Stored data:
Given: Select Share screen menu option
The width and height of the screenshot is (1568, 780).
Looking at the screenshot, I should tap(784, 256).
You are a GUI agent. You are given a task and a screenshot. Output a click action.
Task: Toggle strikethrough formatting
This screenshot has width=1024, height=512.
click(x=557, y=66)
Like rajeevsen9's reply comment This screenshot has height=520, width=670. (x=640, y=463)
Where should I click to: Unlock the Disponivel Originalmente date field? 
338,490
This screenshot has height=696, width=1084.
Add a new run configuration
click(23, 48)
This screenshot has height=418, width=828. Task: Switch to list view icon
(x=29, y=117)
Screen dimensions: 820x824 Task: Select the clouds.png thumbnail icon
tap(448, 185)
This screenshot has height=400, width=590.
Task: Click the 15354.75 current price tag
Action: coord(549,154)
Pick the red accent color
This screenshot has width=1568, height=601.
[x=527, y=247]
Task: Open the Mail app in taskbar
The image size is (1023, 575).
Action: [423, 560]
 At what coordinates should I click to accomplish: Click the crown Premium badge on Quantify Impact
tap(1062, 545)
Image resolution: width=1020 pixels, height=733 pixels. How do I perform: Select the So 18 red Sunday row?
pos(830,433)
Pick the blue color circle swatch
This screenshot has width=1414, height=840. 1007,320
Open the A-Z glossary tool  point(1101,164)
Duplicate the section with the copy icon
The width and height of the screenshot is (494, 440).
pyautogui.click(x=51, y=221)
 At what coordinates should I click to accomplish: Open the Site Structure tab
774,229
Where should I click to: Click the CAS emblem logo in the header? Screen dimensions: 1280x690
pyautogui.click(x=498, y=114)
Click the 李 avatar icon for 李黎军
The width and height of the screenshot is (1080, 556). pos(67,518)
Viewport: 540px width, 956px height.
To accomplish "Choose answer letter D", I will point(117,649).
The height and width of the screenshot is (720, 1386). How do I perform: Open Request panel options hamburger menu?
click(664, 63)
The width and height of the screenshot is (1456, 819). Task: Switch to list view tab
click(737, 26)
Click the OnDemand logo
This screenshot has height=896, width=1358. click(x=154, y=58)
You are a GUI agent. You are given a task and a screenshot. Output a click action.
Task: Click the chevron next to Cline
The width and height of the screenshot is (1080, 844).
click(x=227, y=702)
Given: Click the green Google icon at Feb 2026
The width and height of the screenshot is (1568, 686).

§ **TASK REQUIREMENTS**
Beginning with the very first line of the records above, please retype each line through the one that has "Like rajeevsen9's reply", and add nothing.

§ **EXERCISE RESPONSE**
Given: Select Share screen menu option
The width and height of the screenshot is (1568, 780).
Looking at the screenshot, I should tap(784, 256).
You are a GUI agent. You are given a task and a screenshot. Output a click action.
Task: Toggle strikethrough formatting
This screenshot has width=1024, height=512.
click(x=557, y=66)
Like rajeevsen9's reply comment This screenshot has height=520, width=670. (x=640, y=463)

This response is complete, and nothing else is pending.